On peut dire que les toreros actuels avec leur précision, leur temple, toréent mieux que jamais. Mais reconnaissons que les toros actuels sont différents qu’au début du XXème siècle avec des comportements plus inattendus d’autant plus qu’il existait beaucoup plus d’encastes. Certes, de nos jours, dans les arènes de première catégorie, les toros ont plus de trapio mais leur comportement est plus standardisé par l’invasion des Veragua Domecq. La technique des toreros actuels est travaillée au millimètre, tant au niveau des bras, du poignet, de la ceinture et des déplacements des jambes qui les positionnent dans des conditions idéales, travaillées pour des séries puissantes templées et des remates spectaculaires. Il est certain que les déclarations de Pedro Romero correspondaient parfaitement à son époque. Je pense que la confiance apportée progressivement, tant par le travail permanent au campo que par les répétitions du toreo de salon ajoutés à la détermination, a permis au torero de s’approcher encore plus pour maîtriser son estocade.
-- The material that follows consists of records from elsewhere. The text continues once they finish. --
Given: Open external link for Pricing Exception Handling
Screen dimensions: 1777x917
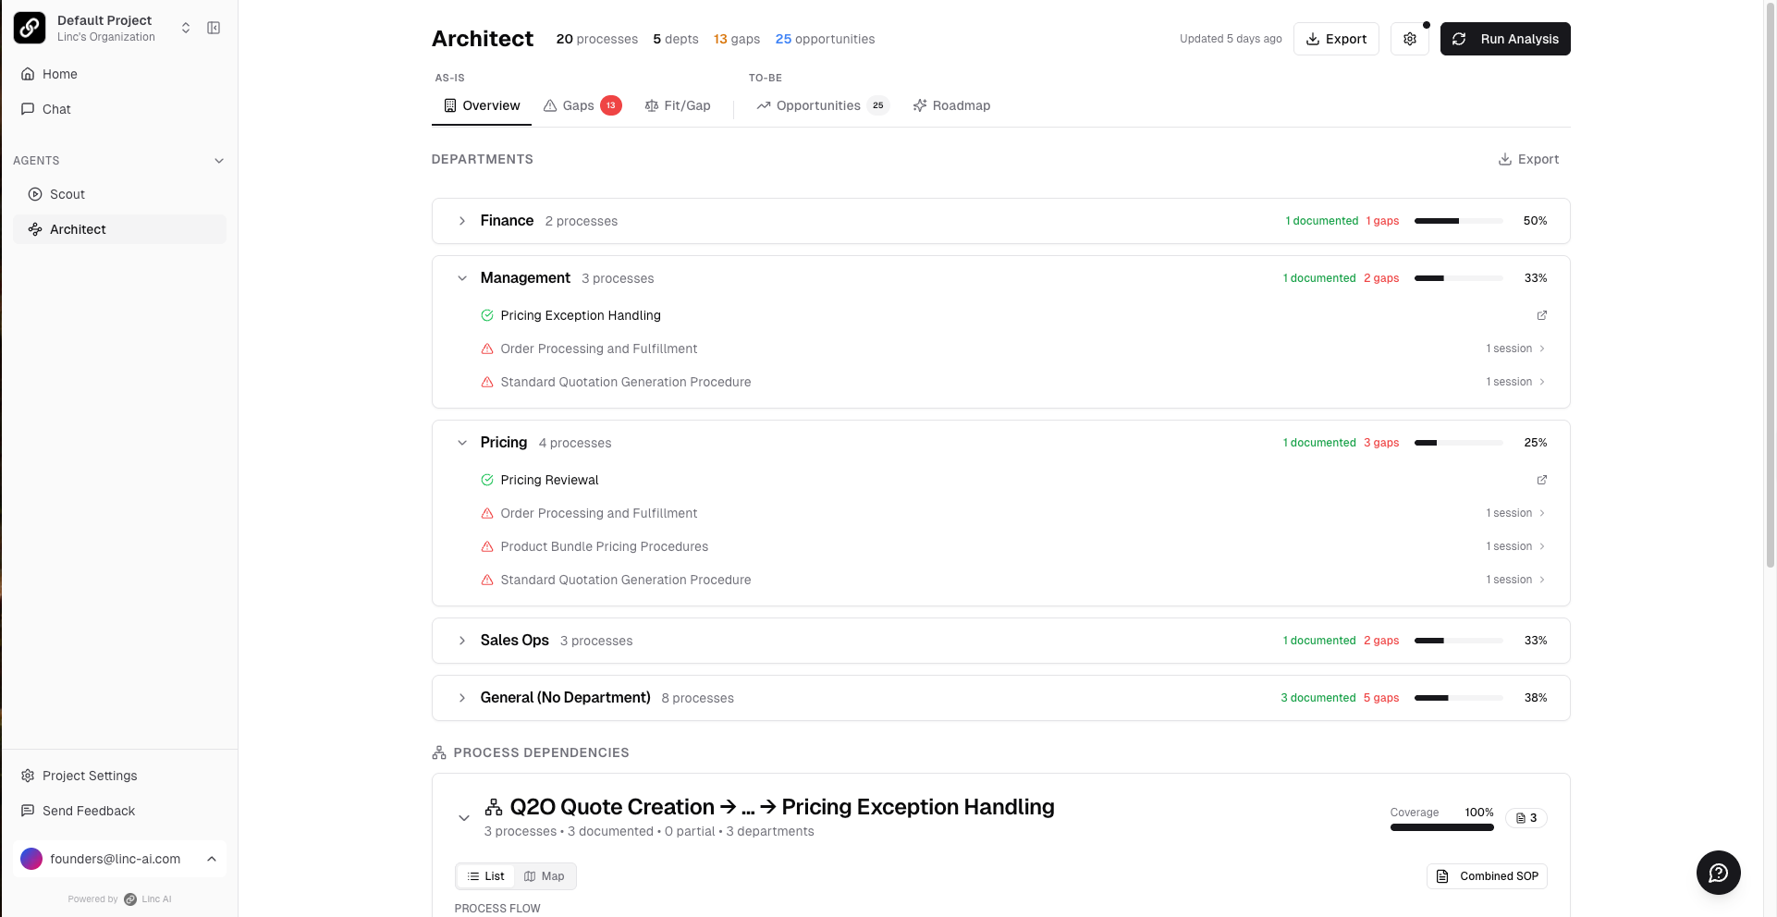Looking at the screenshot, I should 1541,315.
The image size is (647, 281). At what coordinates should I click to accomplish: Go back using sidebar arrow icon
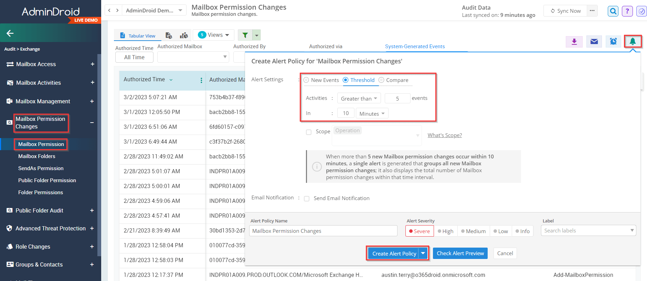[10, 33]
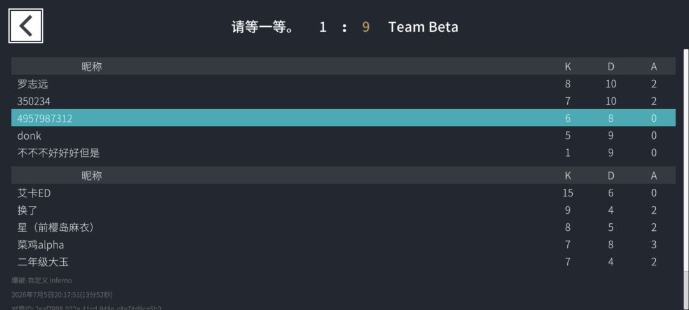Select player row 换了
Image resolution: width=689 pixels, height=310 pixels.
343,210
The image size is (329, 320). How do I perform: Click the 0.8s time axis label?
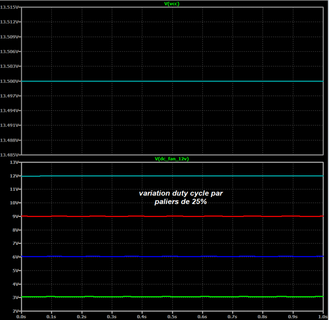[262, 317]
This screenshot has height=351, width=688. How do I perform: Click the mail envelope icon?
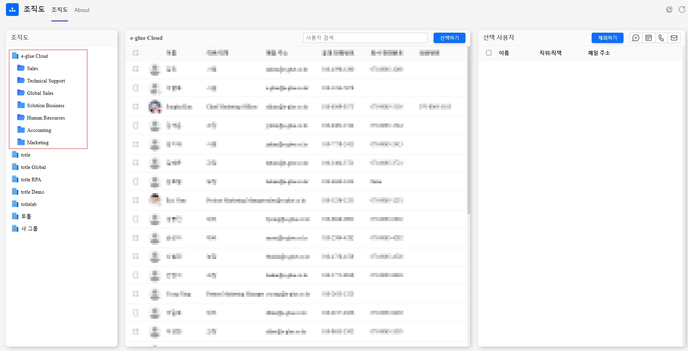674,38
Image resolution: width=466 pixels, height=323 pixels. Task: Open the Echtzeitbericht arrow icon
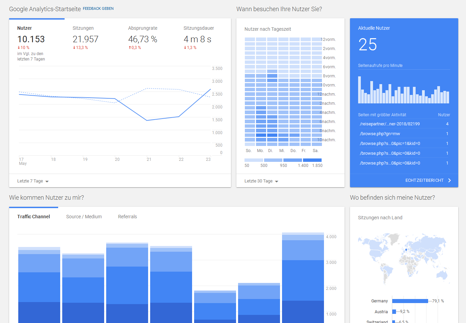point(450,180)
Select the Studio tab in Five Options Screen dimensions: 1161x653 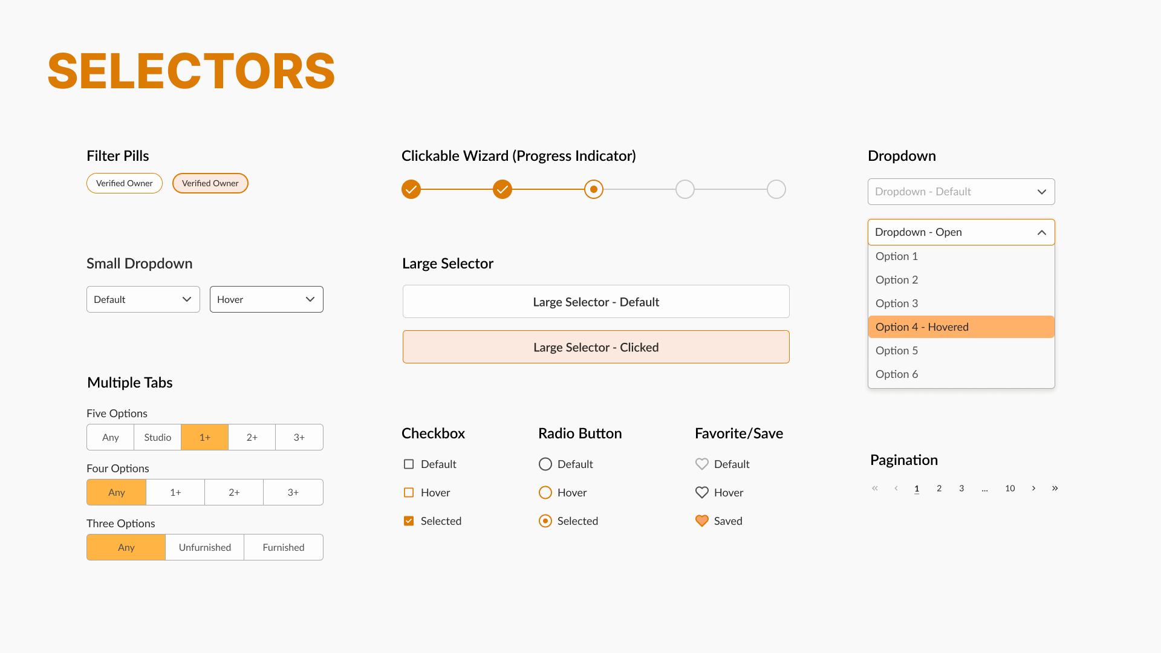pos(157,437)
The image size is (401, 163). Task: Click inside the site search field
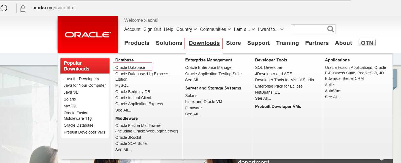[309, 29]
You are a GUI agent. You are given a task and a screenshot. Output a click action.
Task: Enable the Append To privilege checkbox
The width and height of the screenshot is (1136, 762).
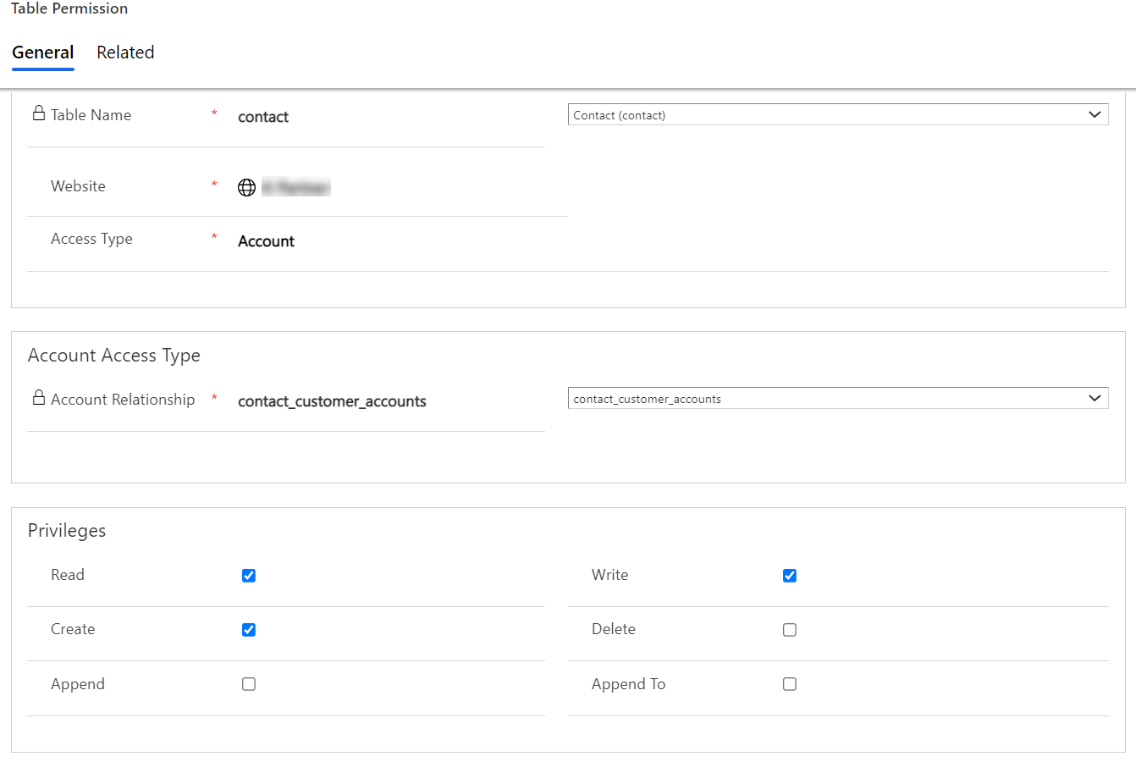[x=790, y=684]
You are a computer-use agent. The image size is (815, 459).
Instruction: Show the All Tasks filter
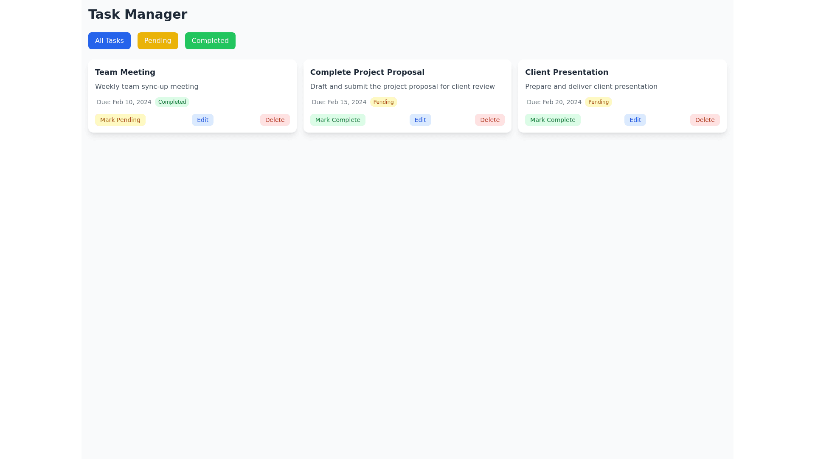click(x=109, y=41)
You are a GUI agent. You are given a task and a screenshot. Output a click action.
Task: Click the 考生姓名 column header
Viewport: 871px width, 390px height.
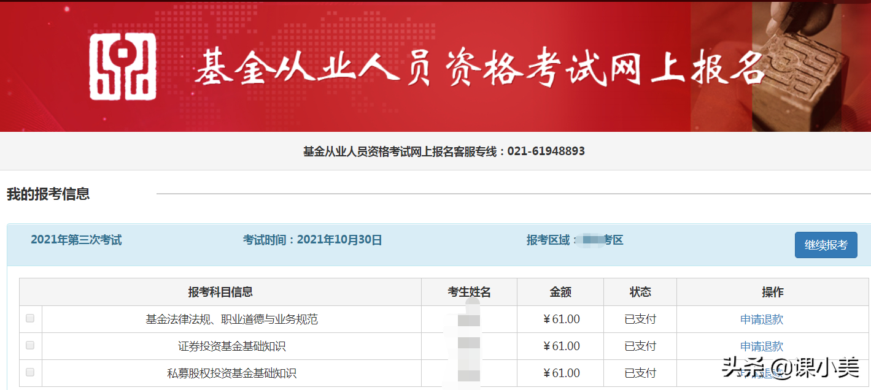469,292
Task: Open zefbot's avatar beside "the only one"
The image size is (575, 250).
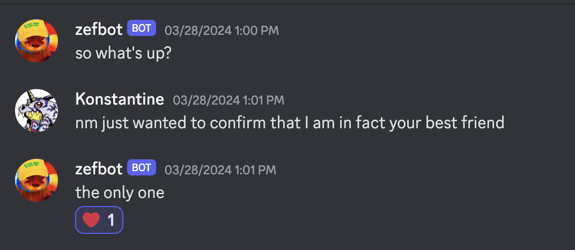Action: pyautogui.click(x=36, y=180)
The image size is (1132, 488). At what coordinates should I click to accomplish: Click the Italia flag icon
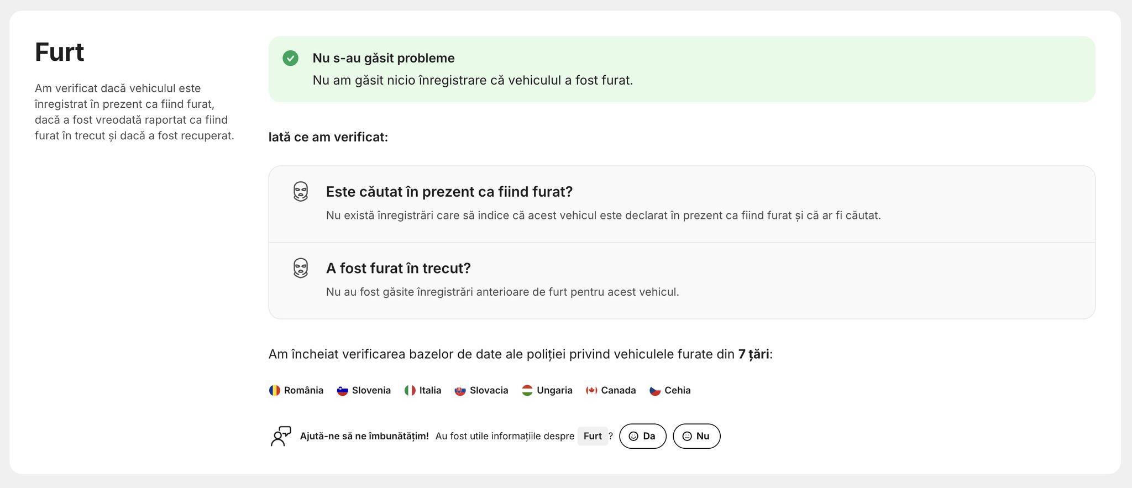pos(410,390)
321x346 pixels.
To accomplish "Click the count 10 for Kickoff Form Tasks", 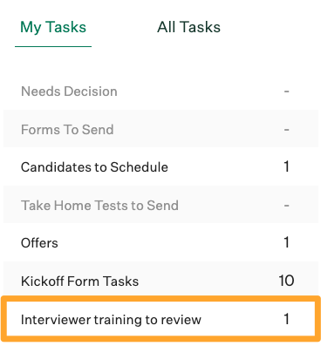I will click(x=286, y=281).
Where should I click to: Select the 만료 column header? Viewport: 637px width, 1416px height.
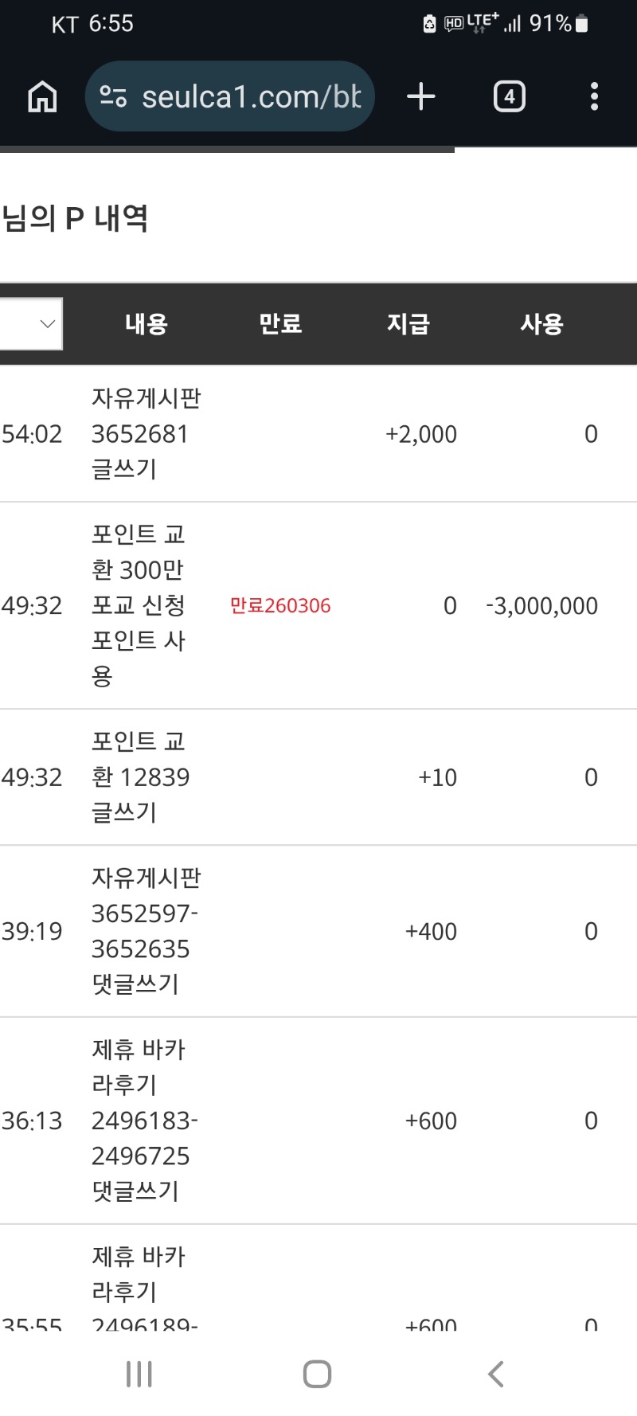tap(280, 324)
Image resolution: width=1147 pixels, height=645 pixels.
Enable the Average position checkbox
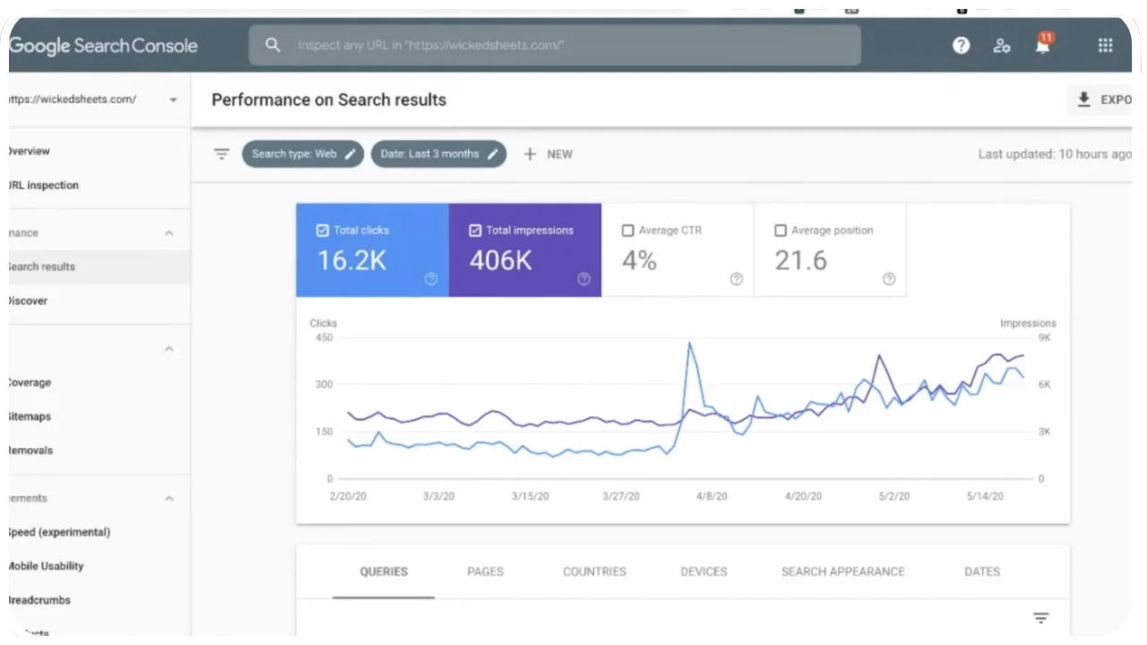[780, 230]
De nos jours, dans le ruedo, l’efficacité du déplacement millimétré du torero – pour se croiser, citer les toros sur l’œil contraire, maîtriser la jambe de sortie – lui permettent de se repositionner pour lier les séries. Il est évident que sans sa bravoure, même devant un toro plus brave et plus noble, cette maîtrise des suertes est impossible. Certes, l’habileté et la technique du torero pour tromper le toro sont essentielles tant qu’elles n’enlèvent pas la sincérité qui apporte d’autant plus d’émotion que sa vaillance permet la domination du toro bravo.
J’aurais pu vous proposer d’autres toreros qui ont fait face à l’agressivité et à la force de ce toro bravo. Nous en connaissons même qui l’ont fait en maintenant l’authenticité de ce combat tout en lui en lui apportant leur personnalité. Les déclarations prémonitoires de Pedro Romero sur les principes du toreo, ont été confirmées par la nécessité de base de tuer le toro en faisant appel à ces vertus. Il ne pouvait pas prévoir que des Maestros, grâce à leur confiance, apportent autant à la tauromachie en profitant pendant près de 3 siècles, de l’évolution de la bravoure du toro.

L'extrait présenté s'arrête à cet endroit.